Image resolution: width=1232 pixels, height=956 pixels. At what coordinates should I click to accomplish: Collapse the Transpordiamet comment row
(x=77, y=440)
=-=-=
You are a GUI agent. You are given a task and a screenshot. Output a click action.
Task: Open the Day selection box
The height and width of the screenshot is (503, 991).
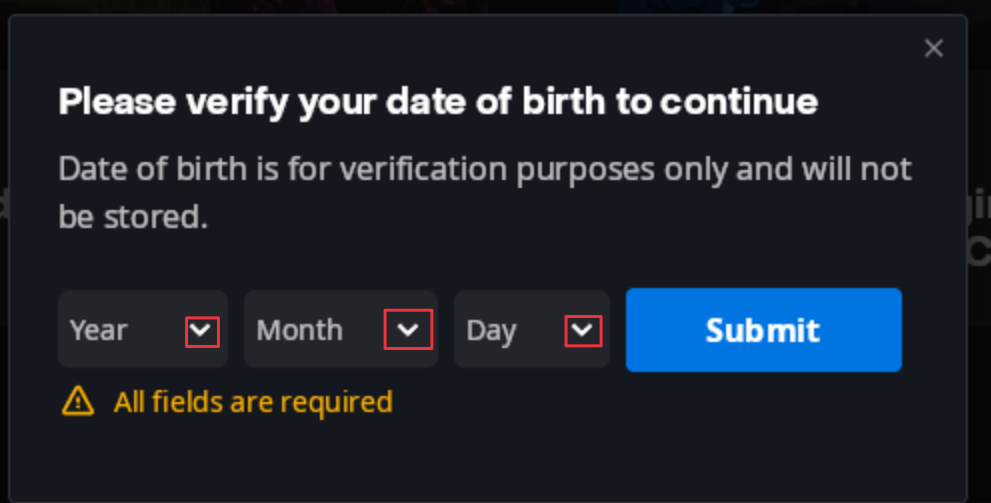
=-=-=
Copy the lines from the one containing "You are a GUI" through the one containing "The height and", replacing "Day selection box" with "Month selection box" and leaving everything else unchanged.

You are a GUI agent. You are given a task and a screenshot. Output a click action.
Task: Open the Month selection box
The height and width of the screenshot is (503, 991).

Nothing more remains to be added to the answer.